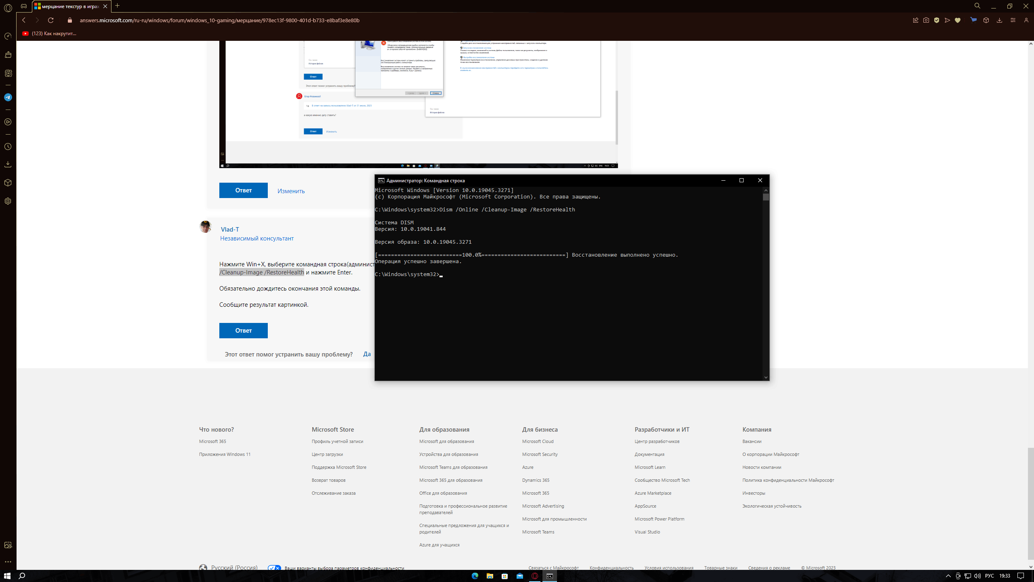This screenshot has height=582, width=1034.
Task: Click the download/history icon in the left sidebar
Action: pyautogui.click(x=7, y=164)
* * *
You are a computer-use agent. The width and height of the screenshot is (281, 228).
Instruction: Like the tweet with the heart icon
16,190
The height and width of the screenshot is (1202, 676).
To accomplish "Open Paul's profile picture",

WRITTEN REQUEST:
Turn the entries starting at the line containing "This screenshot has height=582, width=1034." and ending at the line containing "Action: pyautogui.click(x=7, y=164)", both included, into a JSON list of strings with one string per line, skipping blank lines and leaving out the pictures.

PROBLEM SOLUTION:
[
  "This screenshot has height=582, width=1034.",
  "Task: Click the download/history icon in the left sidebar",
  "Action: pyautogui.click(x=7, y=164)"
]